Of course, Hank Aaron’s incredible Major League Baseball career was filled with so many accomplishments beyond breaking Babe Ruth’s record for most career home runs in 1974 — 25 All-Star appearances, an MVP, two batting titles and a World Series win in 1957.
But it was that home run that was more than just a statistical achievement: Aaron received death threats and heard from racists around the country who didn’t want to see a Black man break a hallowed record owned by a white man. He held on to those horrifying letters even 40 years later, as he said to USA TODAY Sports in 2014, to remind himself “that we are not that far removed from when I was chasing the record.”
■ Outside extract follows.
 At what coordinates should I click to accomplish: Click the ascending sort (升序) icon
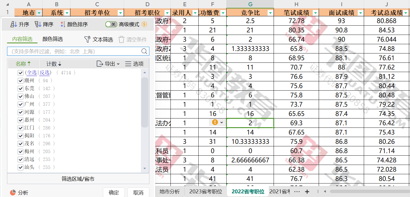14,24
What a moment it was, both for baseball and beyond. Here’s the radio call:
https://www.youtube.com/watch?v=BNZl6HN5c-0
And the call from the great Vin Scully:
https://www.youtube.com/watch?v=QjqYThEVoSQ
“It really made me see for the first time a clear picture of what this country is about,” he once told the New York Times about his pursuit of the home run title. “My kids had to live like they were in prison because of kidnap threats, and I had to live like a pig in a slaughter camp. I had to duck. I had to go out the back door of the ball parks. I had to have a police escort with me all the time. I was getting threatening letters every single day. All of these things have put a bad taste in my mouth, and it won’t go away. They carved a piece of my heart away.”
By the way, those two fans who jumped in and congratulated him (can’t imagine that happening now, can you?) were Britt Gaston and Cliff Courtenay, who reunited with Aaron in 2010, decades after their arrest before charges were dropped.